GIVEN INSTRUCTION
Copy the rows word for word, starting at the line that contains "The height and width of the screenshot is (939, 1066)." and continuing through the last line of the rows, including both. Leave out the pictures.

[Recorded data]
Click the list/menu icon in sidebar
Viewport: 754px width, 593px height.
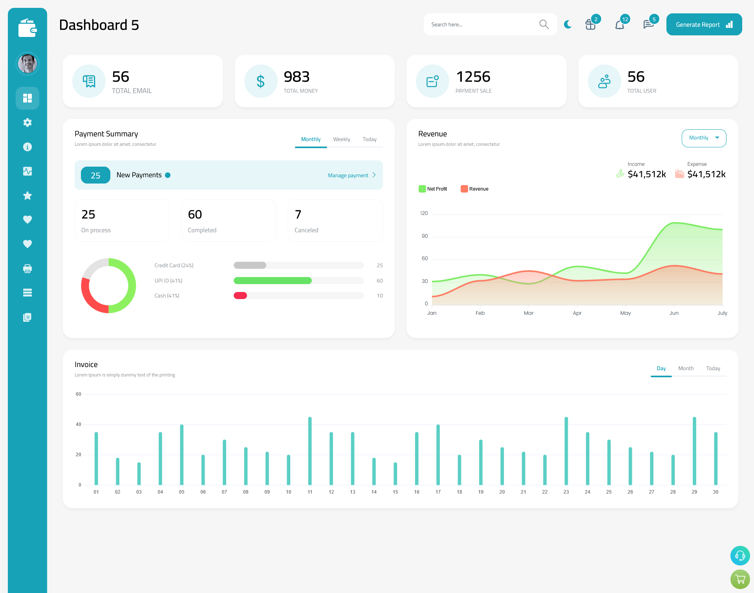click(x=27, y=292)
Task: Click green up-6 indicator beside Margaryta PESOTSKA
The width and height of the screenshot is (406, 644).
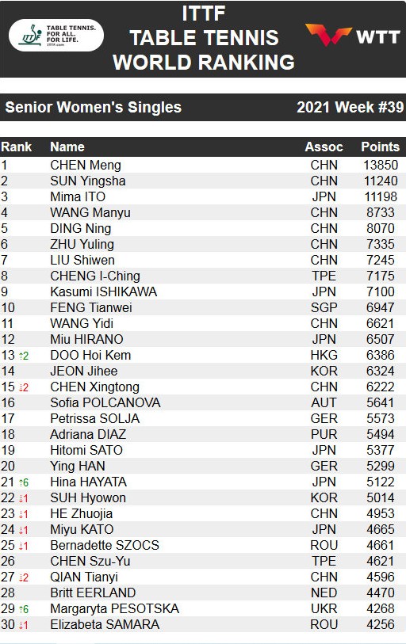Action: [24, 609]
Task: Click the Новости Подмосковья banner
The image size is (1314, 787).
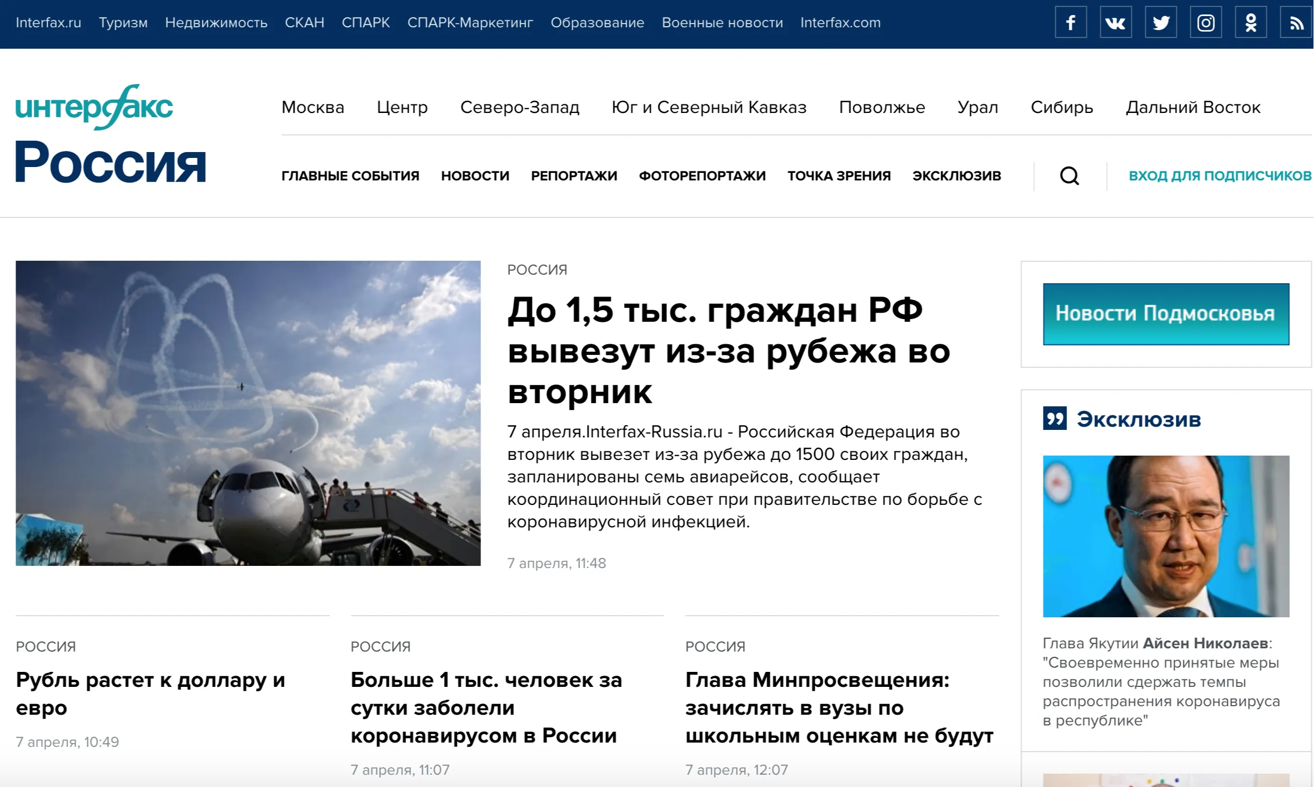Action: tap(1165, 314)
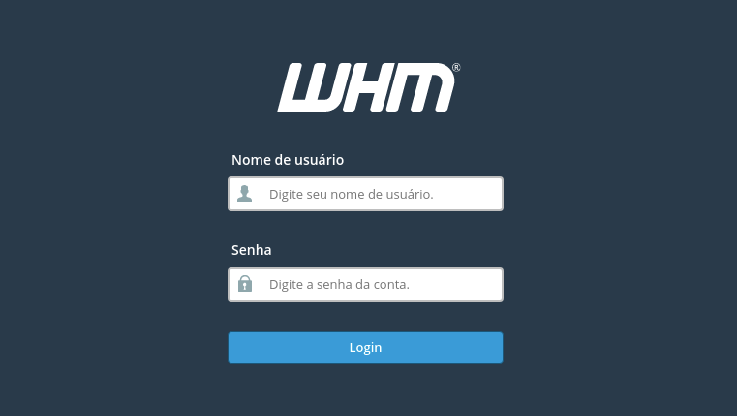Click the word "Login" on the blue button
737x416 pixels.
pyautogui.click(x=366, y=348)
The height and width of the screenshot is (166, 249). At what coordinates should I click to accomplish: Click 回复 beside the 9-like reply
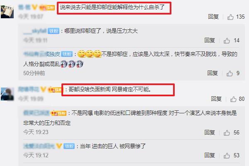click(212, 73)
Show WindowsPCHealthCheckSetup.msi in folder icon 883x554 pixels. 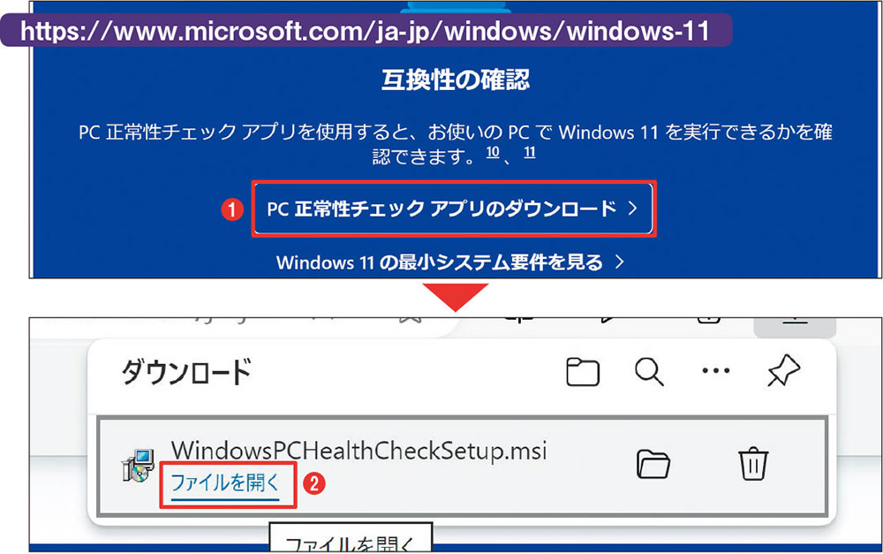tap(653, 465)

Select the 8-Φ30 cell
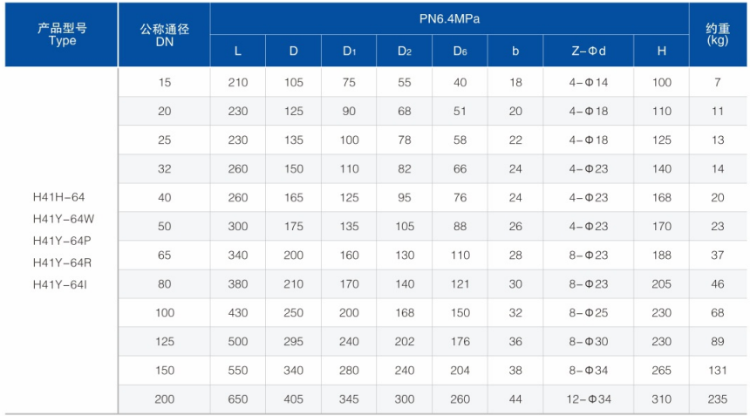pyautogui.click(x=589, y=341)
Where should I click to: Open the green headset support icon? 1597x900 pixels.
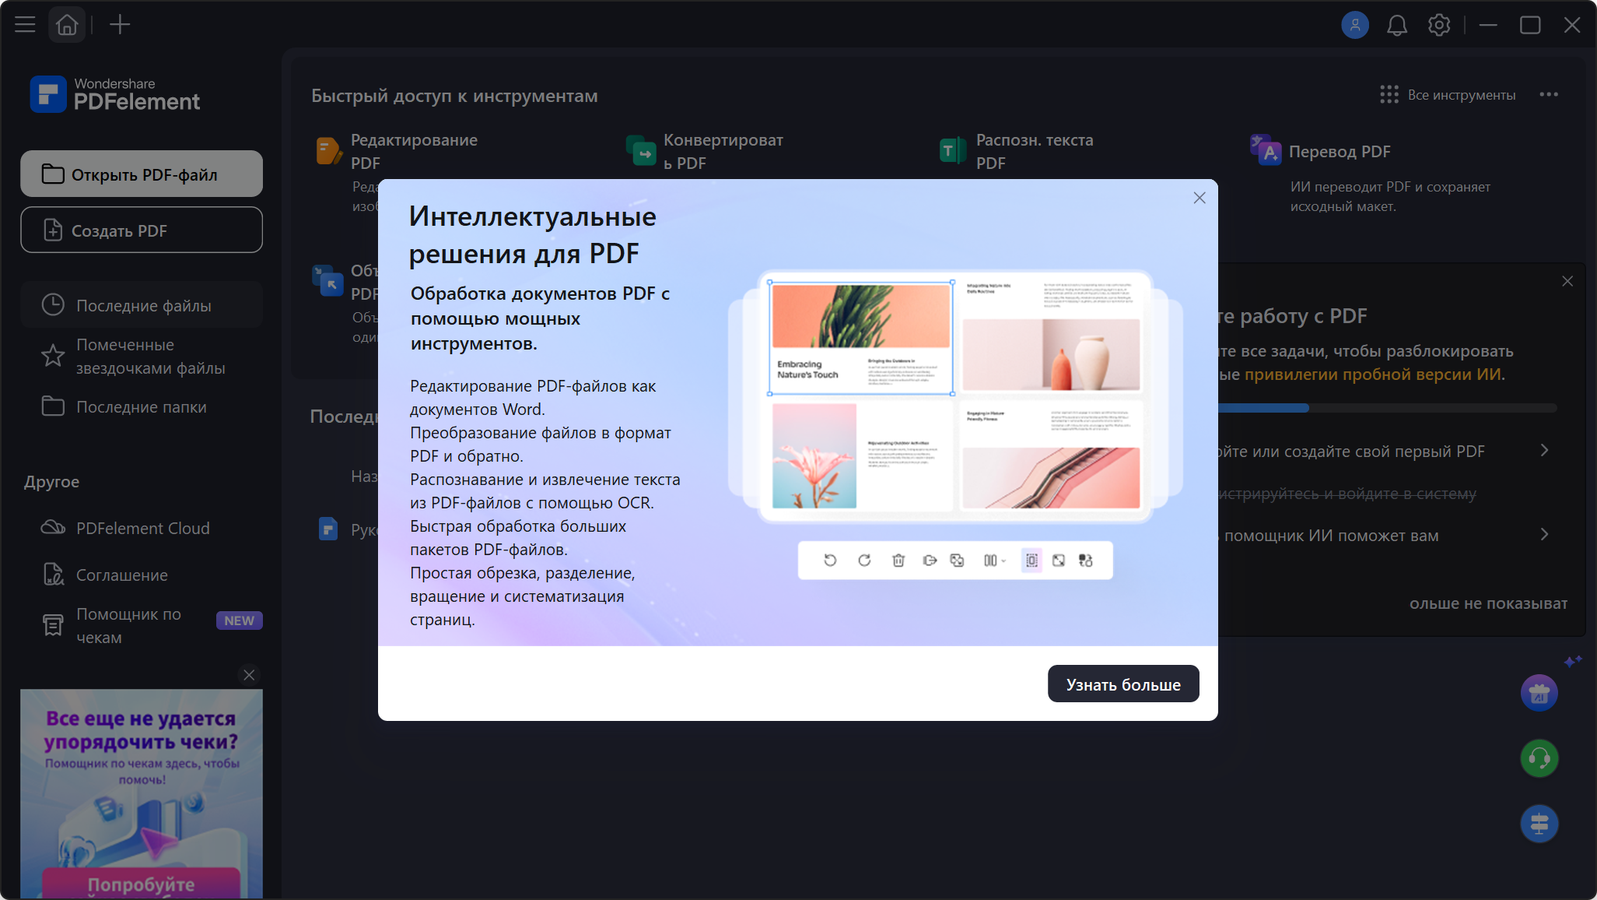[x=1539, y=758]
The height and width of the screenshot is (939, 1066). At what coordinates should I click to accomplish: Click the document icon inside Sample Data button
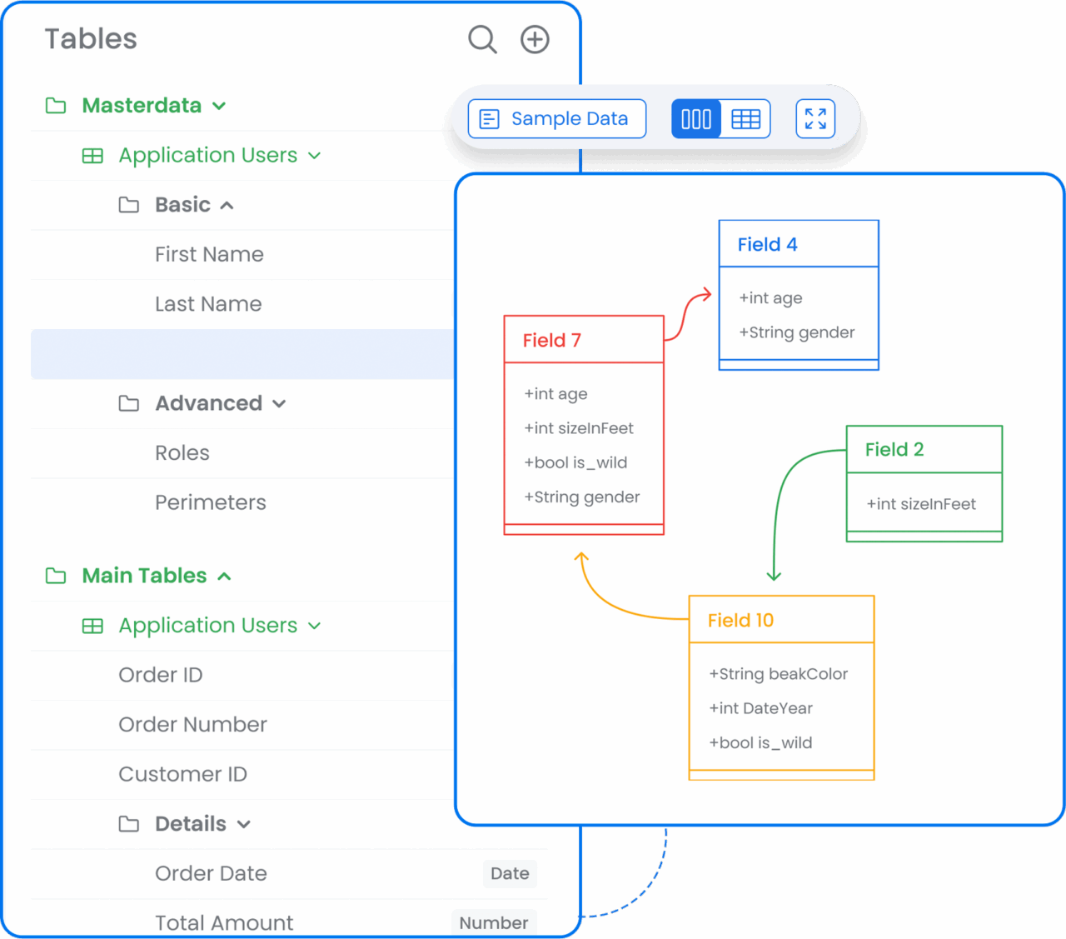489,118
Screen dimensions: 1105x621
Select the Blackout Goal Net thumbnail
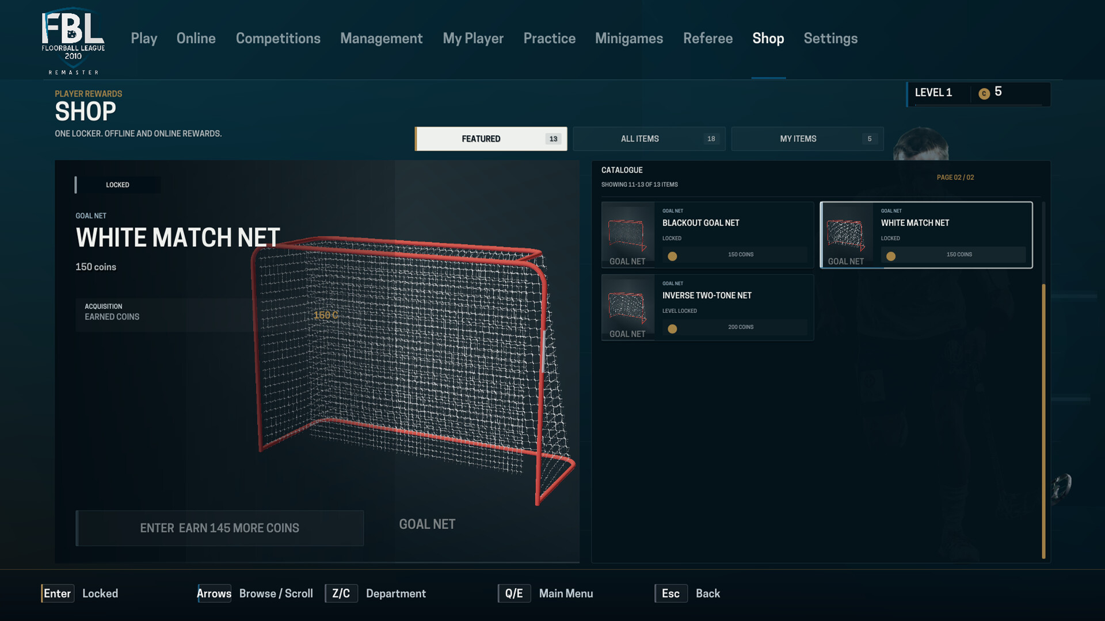[x=628, y=235]
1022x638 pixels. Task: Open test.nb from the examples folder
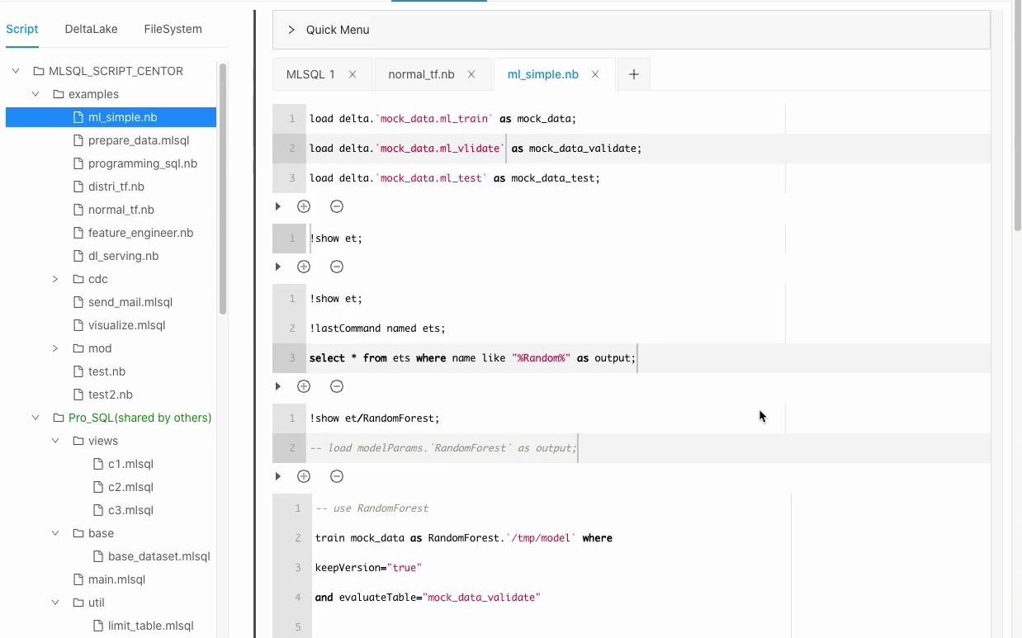pyautogui.click(x=109, y=371)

EXERCISE RESPONSE
The height and width of the screenshot is (939, 1066). At what coordinates should I click to accomplish: Click the document icon inside Sample Data button
489,118
Screen dimensions: 1105x621
Select the Blackout Goal Net thumbnail
[x=628, y=235]
1022x638 pixels. Task: Open test.nb from the examples folder
pyautogui.click(x=109, y=371)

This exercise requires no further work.